The input i.e. output from the modulator (audio modulated carrier) will usually be a voltage waveform with very little current (fairly high impedance), however the signal for driving the antenna must contain electrical power, most likely a low voltage with lots of current (low impedance), depending upon the design of the power amplifier.

Radio Frequency (RF) amplifier is similar to an audio amplifier where a small voltage drives the cone of a heavy loudspeaker via a powerful amplifier capable of developing lots of watts, except in this case its at a much higher RF (Radio Frequency). To limit the transmitter output to those frequencies in the desired transmission band, a low pass filter is incorporated, thereby cutting off any frequencies outside those permitted.
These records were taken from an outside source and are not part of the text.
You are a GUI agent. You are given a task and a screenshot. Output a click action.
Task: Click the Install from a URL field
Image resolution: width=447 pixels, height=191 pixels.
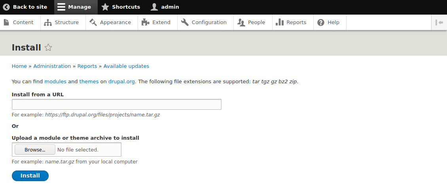[117, 104]
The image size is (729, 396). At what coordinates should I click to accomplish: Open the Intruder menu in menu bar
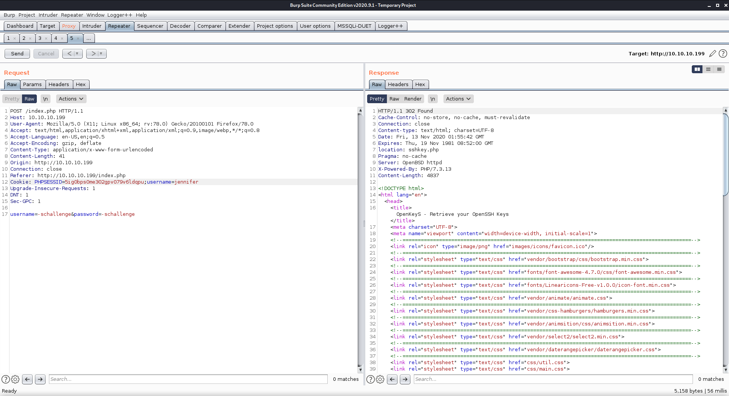pyautogui.click(x=48, y=15)
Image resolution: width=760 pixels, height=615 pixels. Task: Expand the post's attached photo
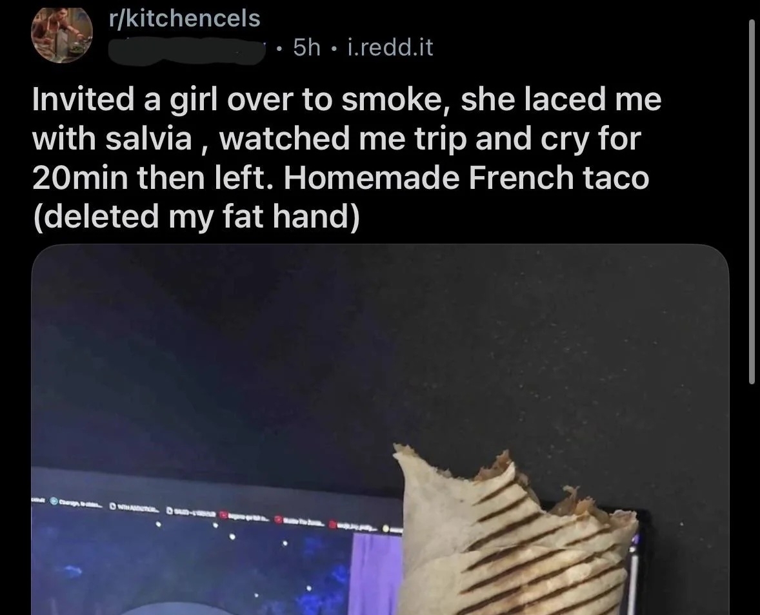coord(380,429)
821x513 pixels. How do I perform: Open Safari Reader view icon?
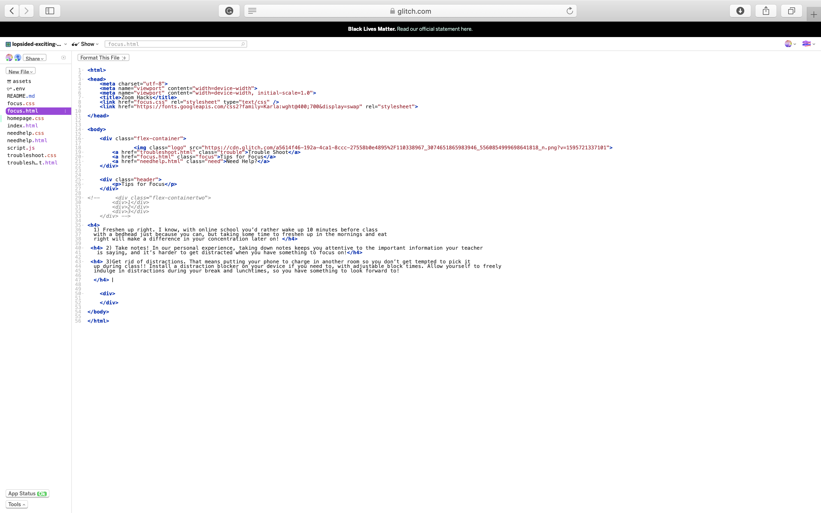[x=252, y=11]
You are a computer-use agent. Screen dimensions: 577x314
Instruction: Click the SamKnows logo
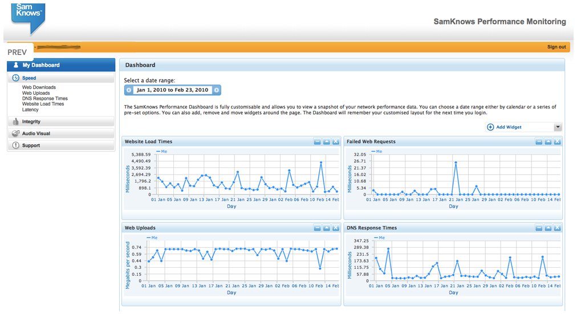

Transmitter Antenna provides the electromagnetic interface between your rig and the outside world. To be effective it has to be designed to match the output impedance of the transmitter to maximise on the efficiency of the power output and also physically constructed so as not cause obstructions or interference with other electrical equipment.

This is greatly simplified here, but helps to explain the operation of an antenna. When transmitting, consider the antenna as a transformer operating at a high frequency. The current changes in the carrier sine wave will cause a 'magnetic' field to build up around the dipole that will radiate outwards. This magnetic radiation can be picked up by ferrite rod aerials tuned to the same frequency as the ferrite provides an easy path for the magnetic flux which is then converted to a weak voltage input signal at the receiver through the aerial coil winding. The voltage (electrical) fluctuations will be similarly collected by any tuned dipole. An antenna tuned to the same frequency will cause tiny currents to travel down the feeder to the RF input stages of the receiver, thereby developing the voltage input signals, which are then amplified and demodulated.